● Source material
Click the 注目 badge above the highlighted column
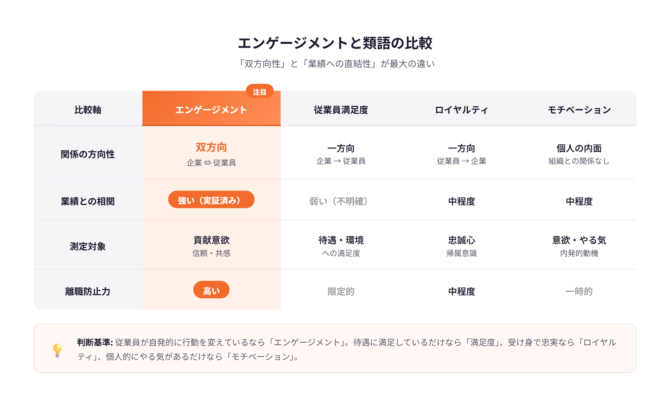 coord(259,91)
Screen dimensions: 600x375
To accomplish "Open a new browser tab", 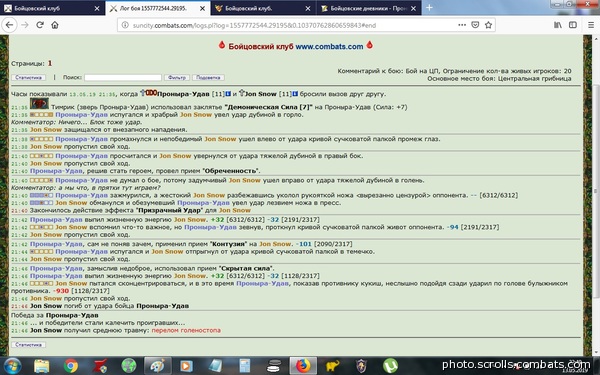I will [x=429, y=8].
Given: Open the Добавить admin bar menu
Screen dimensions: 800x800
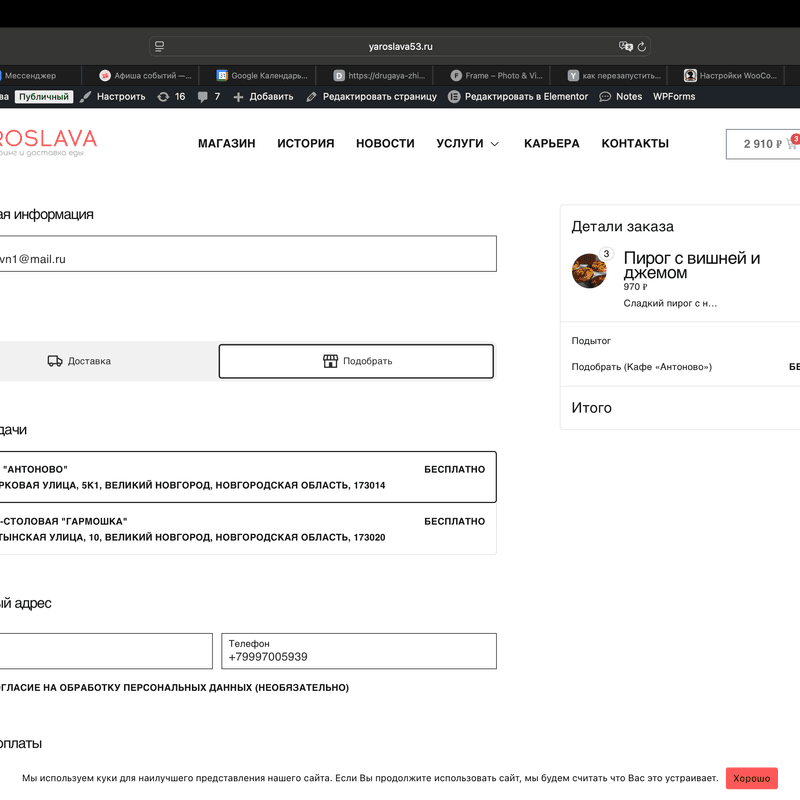Looking at the screenshot, I should coord(263,97).
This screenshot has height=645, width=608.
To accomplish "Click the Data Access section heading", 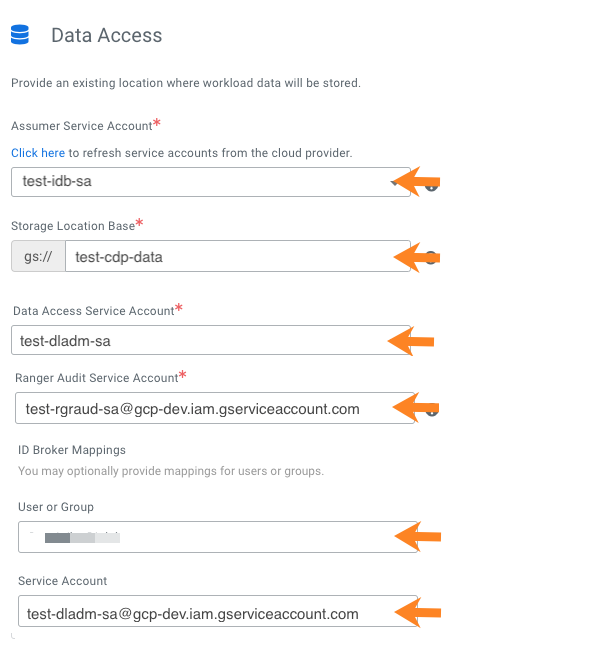I will [106, 36].
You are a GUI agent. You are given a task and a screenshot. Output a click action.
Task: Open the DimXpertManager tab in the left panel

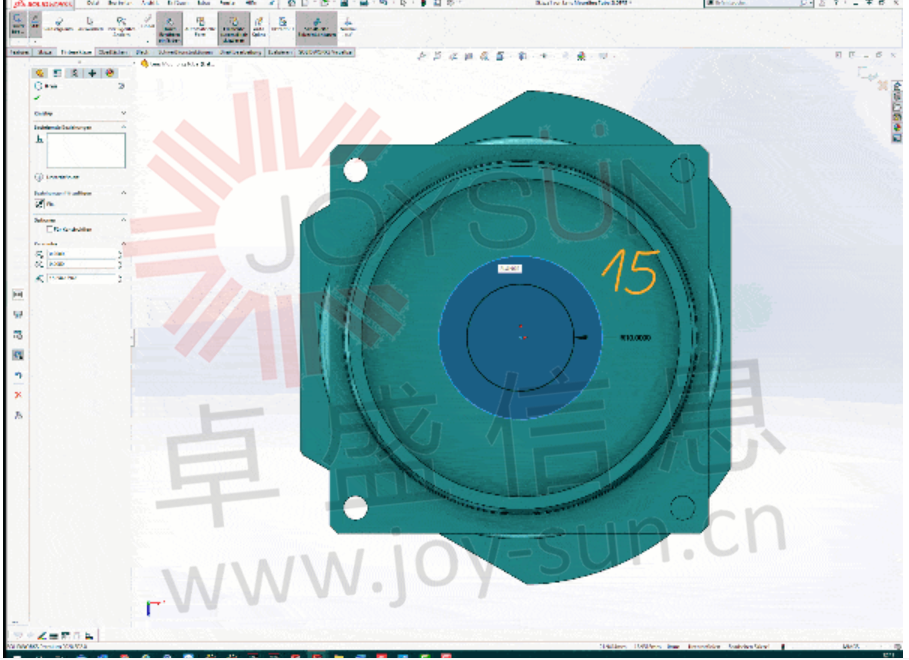(92, 73)
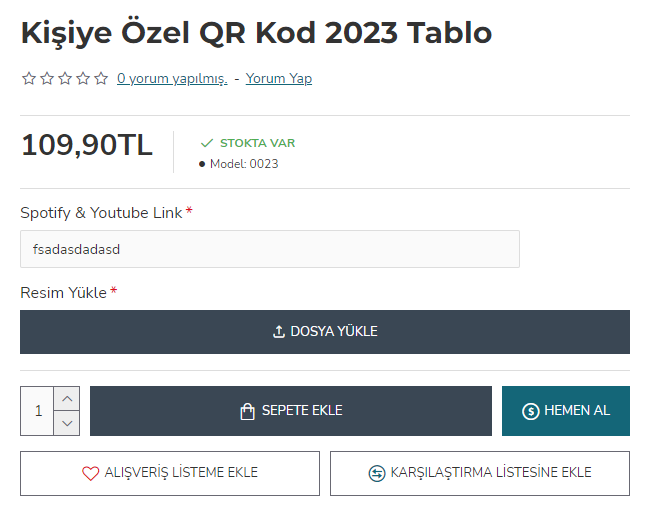This screenshot has width=667, height=519.
Task: Click the fifth rating star
Action: click(101, 79)
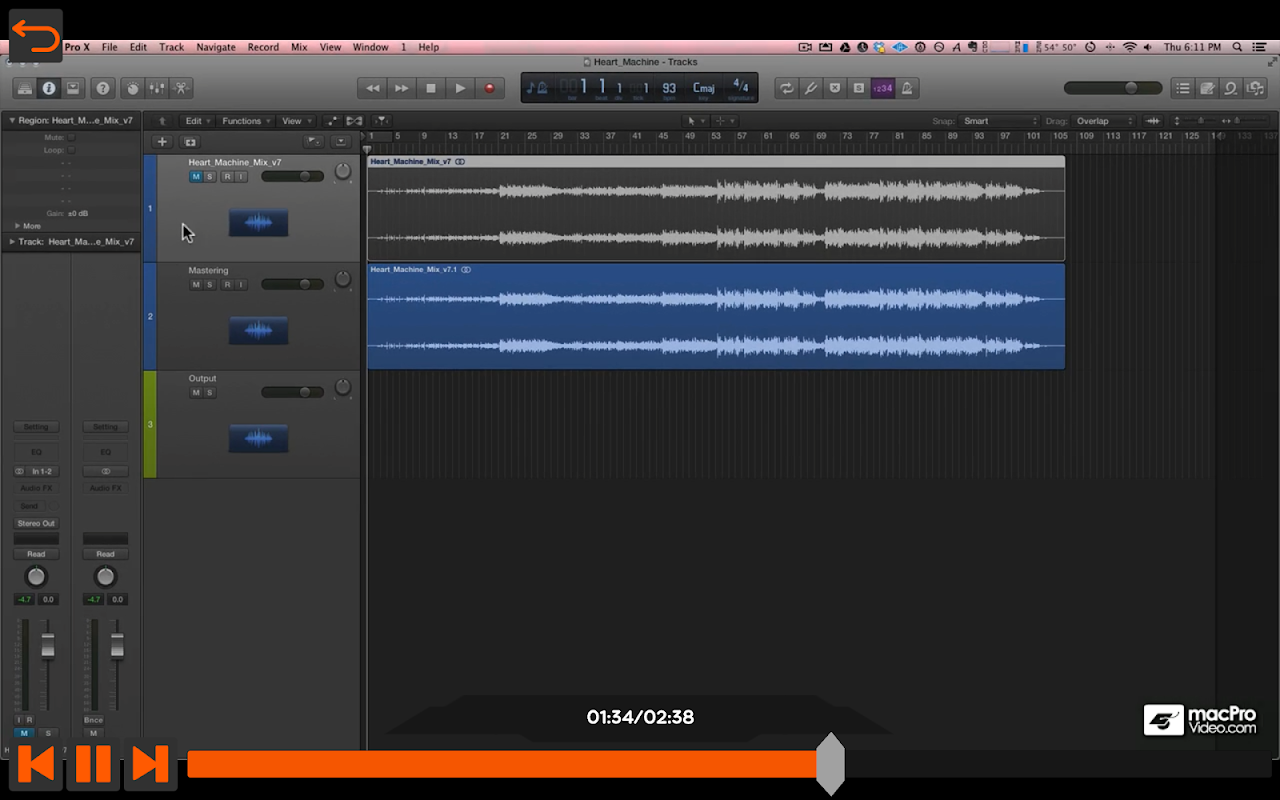Image resolution: width=1280 pixels, height=800 pixels.
Task: Enable the region Loop checkbox
Action: [x=71, y=150]
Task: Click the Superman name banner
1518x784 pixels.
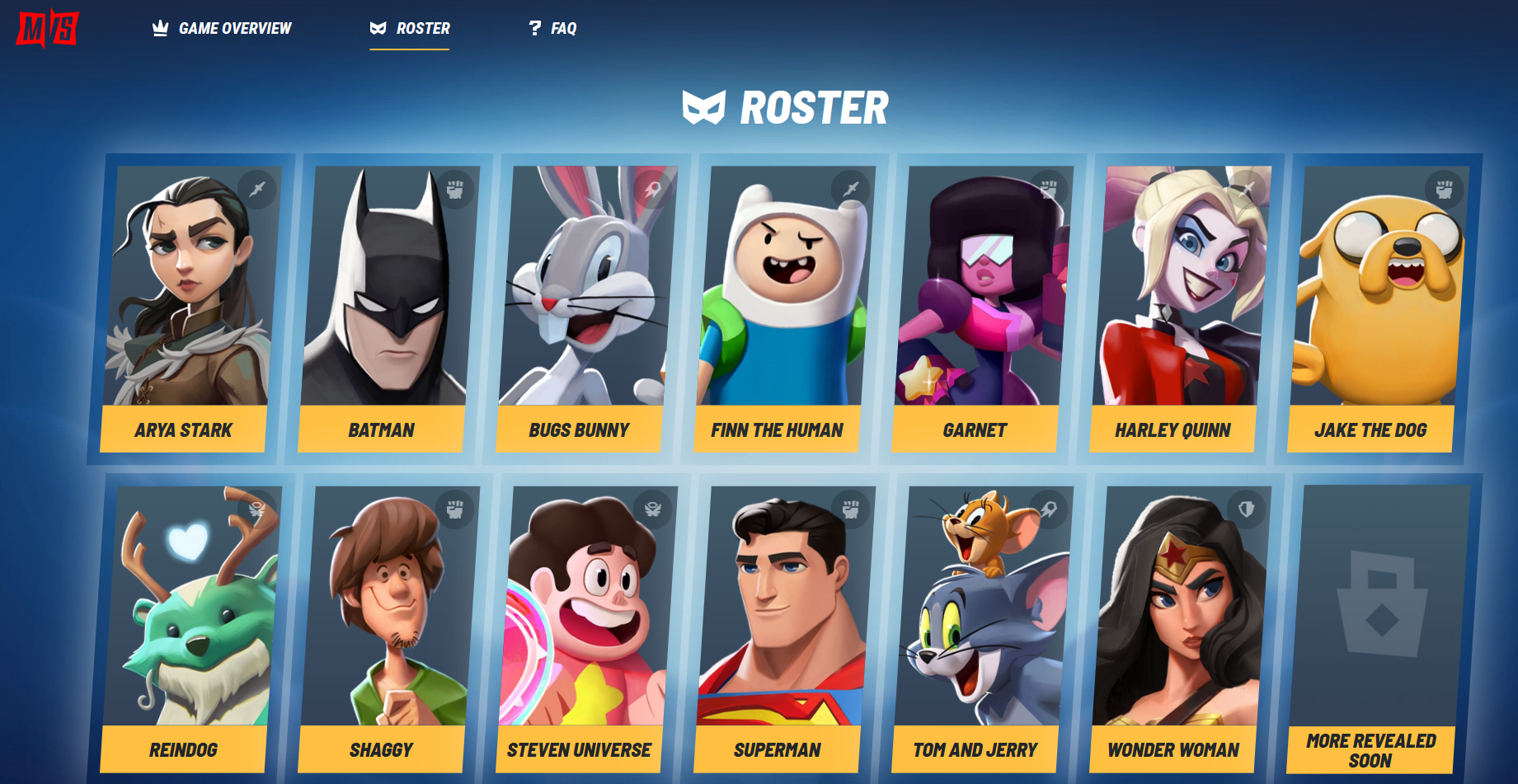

● Prompt
For this exercise, the lines from the one containing "Task: Click the Superman name banner" through the last line of the entries above are to be output exactly, both included, and pictures are skipped.

● Output of the task
Task: Click the Superman name banner
1518x784 pixels.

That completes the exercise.